TASKS TO COMPLETE
1 - In the glm.fit bug discussion, what does Brian say the time would be better spent on?
2 - Pick up the glm.fit bug discussion after its last sentence and carry it on.

EXTRACTED TEXT
[Rd] Bug in glm.fit? (PR#1331)
ripley@stats.ox.ac.uk
ripley@stats.ox.ac.uk
Fri, 5 Apr 2002 16:13:31 +0100 (BST)
Berwin,
Thank you for this.
Unfortunately, although the analysis is mainly correct, but the solution
has almost as many problems as the current state. Suppose pivoting
occurs. Then for the internal code, coef needs to contain zeroes at the
omitted cols. But you have
coef <- coefold <- start # initialise coef here in order to
# be able to subset it below
so it will contain whatever start had for those cols. Further, the test
if (is.na(dev) || any(is.na(coef))) {
is followed by
coef <- (coef + coefold)/2
eta <- drop(x %*% coef)
which will ensure that if any NAs occur in coef, they will be propogated
through eta.
A related point is that you assume that coefold <- rep(0,nvars) is
a valid starting value to shrink towards, but that need not be the case.
I think one can only shrink towards the previous value after the first
iteration. (Only if start is specified is the validity checked:
an initial etastart or mustart is normally not in the space of
possible values under the model.)
There seems to me no point to test if `start' is valid if it is going to
be unused (as it will be if a valid eta is specified), so I believe the
original test logic is the correct one, not the unravelled one.
There are clearly problems in the glm.fit code, but in the absence of a
bug that has actually bitten someone, it seems only worth changing if we
have a 100% watertight solution. As I said to Brett Presnell, I believe
the time would be better spent re-writing glm ab initio.
Also, the code you submitted had all the comments removed, and so was much
harder to read than the code in glm.R, as well as being subtly
reformatted.
Brian
On Wed, 27 Feb 2002 berwin@maths.uwa.edu.au wrote:
> G'day all,
>
> I had a look at the GLM code of R (1.4.1) and I believe that there are
> problems with the function "glm.fit" that may bite in rare
> circumstances. Note, I have no data set with which I ran into
> trouble. This report is solely based on having a look at the code.

INFORMATION SHOWN
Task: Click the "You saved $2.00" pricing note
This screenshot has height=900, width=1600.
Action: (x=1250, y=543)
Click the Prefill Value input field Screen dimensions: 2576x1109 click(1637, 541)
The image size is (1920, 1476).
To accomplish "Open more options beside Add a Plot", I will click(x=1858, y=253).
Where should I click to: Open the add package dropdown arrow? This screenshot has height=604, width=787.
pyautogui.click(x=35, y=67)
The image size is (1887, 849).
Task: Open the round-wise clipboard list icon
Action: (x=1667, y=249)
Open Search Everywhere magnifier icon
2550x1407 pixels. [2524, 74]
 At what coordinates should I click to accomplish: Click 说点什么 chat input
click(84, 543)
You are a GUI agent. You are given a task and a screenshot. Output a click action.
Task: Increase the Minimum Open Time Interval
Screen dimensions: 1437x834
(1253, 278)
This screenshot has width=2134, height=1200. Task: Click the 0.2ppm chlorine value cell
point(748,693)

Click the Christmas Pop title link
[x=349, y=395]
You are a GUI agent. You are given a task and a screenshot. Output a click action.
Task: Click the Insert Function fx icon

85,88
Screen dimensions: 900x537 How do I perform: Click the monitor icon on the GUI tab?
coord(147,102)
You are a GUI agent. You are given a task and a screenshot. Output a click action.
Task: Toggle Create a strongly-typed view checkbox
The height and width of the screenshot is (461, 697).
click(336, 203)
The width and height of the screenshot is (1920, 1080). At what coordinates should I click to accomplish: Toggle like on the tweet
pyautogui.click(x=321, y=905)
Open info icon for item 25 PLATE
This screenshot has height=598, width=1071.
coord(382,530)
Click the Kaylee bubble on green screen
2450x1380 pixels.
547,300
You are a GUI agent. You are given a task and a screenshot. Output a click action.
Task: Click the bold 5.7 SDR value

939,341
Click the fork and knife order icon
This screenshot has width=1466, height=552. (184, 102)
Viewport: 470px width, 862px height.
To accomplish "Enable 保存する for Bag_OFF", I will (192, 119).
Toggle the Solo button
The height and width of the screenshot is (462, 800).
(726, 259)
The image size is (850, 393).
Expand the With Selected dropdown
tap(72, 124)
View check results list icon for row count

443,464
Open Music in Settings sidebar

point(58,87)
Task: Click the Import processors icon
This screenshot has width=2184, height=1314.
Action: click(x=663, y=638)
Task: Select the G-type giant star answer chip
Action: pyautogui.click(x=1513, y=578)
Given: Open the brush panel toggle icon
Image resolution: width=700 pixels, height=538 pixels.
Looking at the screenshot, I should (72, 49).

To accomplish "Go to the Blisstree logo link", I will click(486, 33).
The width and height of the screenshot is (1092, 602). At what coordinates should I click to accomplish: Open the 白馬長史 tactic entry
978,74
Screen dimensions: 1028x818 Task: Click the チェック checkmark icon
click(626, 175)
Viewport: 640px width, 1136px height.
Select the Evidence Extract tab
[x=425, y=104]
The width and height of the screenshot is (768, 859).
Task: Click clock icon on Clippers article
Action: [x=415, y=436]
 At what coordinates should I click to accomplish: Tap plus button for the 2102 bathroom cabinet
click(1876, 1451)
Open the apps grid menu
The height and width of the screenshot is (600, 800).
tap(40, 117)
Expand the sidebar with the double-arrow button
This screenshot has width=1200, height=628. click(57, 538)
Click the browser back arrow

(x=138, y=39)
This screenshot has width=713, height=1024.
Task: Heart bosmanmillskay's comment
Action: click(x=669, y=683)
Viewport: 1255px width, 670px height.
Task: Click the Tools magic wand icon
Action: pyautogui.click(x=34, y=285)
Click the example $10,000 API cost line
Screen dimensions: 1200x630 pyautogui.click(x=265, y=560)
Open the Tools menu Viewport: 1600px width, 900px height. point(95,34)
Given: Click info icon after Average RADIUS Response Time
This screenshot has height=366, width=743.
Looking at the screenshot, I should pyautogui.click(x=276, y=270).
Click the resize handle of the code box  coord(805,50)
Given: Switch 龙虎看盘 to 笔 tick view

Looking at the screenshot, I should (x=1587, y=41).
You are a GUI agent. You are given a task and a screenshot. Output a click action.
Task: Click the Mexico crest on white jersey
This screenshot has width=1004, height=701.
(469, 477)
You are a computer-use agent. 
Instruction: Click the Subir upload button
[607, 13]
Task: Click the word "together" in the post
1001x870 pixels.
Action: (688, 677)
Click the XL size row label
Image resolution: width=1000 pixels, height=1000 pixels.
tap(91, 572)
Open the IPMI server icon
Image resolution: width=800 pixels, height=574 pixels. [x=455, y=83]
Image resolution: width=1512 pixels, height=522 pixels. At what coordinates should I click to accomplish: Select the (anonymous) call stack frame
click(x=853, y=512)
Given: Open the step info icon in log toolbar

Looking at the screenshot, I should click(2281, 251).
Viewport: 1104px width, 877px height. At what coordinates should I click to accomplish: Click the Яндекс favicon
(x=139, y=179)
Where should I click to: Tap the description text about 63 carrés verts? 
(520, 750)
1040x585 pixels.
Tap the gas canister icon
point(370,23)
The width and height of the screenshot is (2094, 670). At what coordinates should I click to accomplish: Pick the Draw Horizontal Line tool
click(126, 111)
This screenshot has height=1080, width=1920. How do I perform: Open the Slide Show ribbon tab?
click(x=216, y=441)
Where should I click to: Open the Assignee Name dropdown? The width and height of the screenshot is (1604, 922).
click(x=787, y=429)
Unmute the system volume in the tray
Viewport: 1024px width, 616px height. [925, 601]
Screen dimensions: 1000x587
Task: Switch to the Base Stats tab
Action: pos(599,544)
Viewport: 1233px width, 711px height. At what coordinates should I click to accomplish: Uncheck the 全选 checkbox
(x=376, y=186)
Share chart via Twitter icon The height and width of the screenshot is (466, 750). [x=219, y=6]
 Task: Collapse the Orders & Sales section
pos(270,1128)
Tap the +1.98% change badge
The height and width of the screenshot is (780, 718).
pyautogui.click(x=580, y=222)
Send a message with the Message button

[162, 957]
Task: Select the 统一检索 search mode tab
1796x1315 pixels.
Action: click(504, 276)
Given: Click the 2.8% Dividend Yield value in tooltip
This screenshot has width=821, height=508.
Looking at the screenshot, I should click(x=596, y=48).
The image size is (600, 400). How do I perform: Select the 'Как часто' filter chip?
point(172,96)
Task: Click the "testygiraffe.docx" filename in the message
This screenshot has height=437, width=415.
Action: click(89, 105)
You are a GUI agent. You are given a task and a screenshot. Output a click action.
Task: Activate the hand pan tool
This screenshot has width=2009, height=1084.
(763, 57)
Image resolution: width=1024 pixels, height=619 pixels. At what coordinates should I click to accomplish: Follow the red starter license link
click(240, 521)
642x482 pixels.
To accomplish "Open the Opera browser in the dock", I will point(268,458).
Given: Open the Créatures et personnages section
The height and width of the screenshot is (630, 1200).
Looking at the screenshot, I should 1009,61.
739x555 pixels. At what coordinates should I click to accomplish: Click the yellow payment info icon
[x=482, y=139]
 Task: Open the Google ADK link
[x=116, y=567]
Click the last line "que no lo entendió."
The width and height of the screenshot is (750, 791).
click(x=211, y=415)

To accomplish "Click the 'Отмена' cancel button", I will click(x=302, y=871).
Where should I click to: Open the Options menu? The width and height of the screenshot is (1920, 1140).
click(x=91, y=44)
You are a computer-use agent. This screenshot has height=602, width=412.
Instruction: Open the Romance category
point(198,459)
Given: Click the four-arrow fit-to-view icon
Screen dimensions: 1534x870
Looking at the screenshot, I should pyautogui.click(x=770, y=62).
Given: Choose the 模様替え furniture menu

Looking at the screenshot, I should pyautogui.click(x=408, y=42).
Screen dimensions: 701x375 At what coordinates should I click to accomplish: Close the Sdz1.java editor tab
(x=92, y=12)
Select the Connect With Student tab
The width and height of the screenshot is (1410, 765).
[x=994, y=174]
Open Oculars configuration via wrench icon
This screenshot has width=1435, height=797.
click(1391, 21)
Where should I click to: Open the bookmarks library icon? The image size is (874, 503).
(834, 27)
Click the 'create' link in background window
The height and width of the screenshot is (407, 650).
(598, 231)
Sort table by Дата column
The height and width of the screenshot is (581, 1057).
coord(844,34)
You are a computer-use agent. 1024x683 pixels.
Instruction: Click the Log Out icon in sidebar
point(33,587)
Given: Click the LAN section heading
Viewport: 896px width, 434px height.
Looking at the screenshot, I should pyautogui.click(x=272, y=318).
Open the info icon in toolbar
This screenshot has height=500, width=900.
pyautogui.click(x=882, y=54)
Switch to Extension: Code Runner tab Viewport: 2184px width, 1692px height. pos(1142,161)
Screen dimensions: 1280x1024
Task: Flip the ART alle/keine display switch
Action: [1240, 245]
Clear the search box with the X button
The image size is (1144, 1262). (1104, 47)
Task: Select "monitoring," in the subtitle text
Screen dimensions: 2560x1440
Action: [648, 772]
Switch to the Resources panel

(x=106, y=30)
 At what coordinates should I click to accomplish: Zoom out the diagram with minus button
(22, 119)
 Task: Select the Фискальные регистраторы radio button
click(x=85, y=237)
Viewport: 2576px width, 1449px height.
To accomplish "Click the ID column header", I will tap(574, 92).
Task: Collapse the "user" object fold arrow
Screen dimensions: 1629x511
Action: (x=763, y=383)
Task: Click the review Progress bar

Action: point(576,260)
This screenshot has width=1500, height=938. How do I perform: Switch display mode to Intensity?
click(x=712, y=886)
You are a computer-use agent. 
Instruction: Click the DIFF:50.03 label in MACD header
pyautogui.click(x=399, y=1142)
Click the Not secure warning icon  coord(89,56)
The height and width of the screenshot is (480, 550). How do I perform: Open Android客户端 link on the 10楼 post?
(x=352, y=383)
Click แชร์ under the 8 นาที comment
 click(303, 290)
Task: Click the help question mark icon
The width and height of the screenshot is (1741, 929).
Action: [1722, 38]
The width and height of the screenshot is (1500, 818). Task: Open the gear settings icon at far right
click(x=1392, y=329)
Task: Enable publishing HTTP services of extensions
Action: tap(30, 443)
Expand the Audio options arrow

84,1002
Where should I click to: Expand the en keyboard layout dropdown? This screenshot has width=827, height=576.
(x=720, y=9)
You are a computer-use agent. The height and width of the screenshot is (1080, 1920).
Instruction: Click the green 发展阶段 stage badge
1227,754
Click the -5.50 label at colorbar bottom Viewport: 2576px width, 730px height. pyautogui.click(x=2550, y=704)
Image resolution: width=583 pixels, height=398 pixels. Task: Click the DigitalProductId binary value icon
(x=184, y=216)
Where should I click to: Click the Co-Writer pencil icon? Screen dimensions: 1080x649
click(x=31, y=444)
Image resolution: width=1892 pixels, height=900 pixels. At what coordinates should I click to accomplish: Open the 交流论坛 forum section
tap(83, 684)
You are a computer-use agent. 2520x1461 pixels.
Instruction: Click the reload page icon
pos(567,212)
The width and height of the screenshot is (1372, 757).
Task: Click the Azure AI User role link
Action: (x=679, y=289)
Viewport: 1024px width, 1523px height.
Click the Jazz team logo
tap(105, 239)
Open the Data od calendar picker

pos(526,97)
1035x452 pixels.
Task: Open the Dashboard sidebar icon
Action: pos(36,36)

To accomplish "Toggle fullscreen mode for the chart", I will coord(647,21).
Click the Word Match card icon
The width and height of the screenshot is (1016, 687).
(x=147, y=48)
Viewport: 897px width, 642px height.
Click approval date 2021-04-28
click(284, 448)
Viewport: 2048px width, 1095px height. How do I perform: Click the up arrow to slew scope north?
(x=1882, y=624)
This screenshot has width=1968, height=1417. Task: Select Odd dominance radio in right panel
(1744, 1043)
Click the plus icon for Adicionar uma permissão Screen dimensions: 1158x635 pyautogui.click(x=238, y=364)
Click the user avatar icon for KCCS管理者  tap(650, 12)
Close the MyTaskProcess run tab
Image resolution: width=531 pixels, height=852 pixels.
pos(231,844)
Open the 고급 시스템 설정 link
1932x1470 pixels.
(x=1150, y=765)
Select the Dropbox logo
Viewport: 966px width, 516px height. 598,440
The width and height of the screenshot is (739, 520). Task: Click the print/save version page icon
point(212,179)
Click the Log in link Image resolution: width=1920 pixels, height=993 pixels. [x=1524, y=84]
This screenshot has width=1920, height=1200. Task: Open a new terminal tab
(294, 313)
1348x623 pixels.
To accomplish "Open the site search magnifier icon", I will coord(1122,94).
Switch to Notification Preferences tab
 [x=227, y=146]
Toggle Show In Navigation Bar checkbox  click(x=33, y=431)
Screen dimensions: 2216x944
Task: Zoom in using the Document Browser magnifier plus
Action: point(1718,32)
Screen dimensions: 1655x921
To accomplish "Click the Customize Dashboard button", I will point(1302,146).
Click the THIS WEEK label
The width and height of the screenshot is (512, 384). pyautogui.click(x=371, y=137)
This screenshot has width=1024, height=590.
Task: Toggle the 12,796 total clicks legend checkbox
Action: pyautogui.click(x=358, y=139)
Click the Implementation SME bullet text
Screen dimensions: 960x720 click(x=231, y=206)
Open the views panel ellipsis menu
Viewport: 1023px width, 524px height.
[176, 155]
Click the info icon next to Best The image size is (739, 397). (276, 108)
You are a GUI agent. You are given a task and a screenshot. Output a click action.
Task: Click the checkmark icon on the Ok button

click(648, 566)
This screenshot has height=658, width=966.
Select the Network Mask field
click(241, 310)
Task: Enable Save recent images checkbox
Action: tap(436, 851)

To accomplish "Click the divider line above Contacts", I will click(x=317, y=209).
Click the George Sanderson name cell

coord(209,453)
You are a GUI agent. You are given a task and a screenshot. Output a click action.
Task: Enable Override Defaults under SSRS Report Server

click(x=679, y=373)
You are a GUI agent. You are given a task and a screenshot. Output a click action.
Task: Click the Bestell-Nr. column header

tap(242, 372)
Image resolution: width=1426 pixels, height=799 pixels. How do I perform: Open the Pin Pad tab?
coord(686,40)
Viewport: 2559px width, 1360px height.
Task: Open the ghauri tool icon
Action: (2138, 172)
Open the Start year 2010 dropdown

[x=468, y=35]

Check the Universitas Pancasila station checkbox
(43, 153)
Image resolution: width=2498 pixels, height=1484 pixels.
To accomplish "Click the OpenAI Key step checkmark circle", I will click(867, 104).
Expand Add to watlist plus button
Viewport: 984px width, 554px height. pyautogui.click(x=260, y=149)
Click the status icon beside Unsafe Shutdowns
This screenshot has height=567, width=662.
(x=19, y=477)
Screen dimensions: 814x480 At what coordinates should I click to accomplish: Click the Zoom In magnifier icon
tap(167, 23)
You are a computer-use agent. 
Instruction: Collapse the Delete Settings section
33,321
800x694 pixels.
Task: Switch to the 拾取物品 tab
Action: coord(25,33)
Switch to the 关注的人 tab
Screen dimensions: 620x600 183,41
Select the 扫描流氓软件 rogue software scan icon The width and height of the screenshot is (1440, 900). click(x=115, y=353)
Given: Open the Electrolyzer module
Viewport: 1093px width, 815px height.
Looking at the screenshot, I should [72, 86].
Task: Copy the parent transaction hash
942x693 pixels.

EXERCISE RESULTS
1 - Re-writing glm ab initio.

2 -
>
> Below I append a listing of the glm.fit function as produced by my
> system. I have added line numbers so that I can easily refer to the
> code that is, in my opinion, problematic. I also append a modified
> version that, hopefully, solves these problems. At least on
> "example(glm)" both functions produce the same output (if the random
> number generator is set to the same seed).
>
> Short summary: I envisage problems with glm.fit if two conditions are
> met simultaneously. Namely, (1) the design matrix is such that the QR
> algorithm used in the weighted least squares (WLS) step has to pivot
> columns (lines 81-86) and (2) during the iterations the step size has
> to be truncated (either lines 98-114 or lines 115-130).
>
> More details:
> In line 90, the variables "start" and "coef" are set to the
> coefficients of the WLS and "start" is then permuted (line 91) to take
> a possible pivoting of the QR algorithm into account. Note that
> "coef" is not permutated. Also, since the weights in the iterative
> weighted least squares algorithm change in each iteration (lines
> 60-139) it is theoretically possible that on some executions of this
> chunk pivoting occurs and on others there is no pivoting.
>
> Hoever, if the new coefficients are unsuitable and either the block at
> lines 98-114 or lines 115-130 is entered, then "start" is modified by
> shrinking it toward "coefold". There are two problems:
> 1) If this happens the first time the loop in lines 60-139 is executed,
> then coefold is initialised to the value of "start" that was passed
> down to the routine (line 58). This might well be NULL (usually is?).
> In this case line 105 and line 122 would produce a new "start" which
> is numeric(0) and glm.fit would stop execution pretty soon thereafter.
> 2) If it happens during a later execution of the loop in lines 60-139,
> then "coefold" was set to the value "coef" of the prior execution
> of the loop (line 137). Depending on whether either of the code
> chunks at lines 98-114 or lines 115-130 have been executed on that
> previous occastion, "coefold" may or may not be permuted to the same
> order as "start" in this moment. Hence, it could happen that "start"
> is shrunken towards something that doesn't make sense in line 105 or
> line 122.
>
> Relating to point 2) above. Theoretically, during the main loop
> (lines 60-139) either of the chunks in lines 98-114 or lines 115-130
> could be entered. In these chunks "coef" is set to the shrunken
> "start" at the end (line 111 or line 126). If, with the ``deviance
> for the shrunken "start"'' the convergence criterion in line 131 is
> fulfilled, then the main loop would finish. In other words, at line
> 140 there is no way to tell whether "coef" is in the order of
> "fit$coefficients" or has been permutated to have the same order as
> "start". In the later case, the additional permutation in line 157
> would garble the solution.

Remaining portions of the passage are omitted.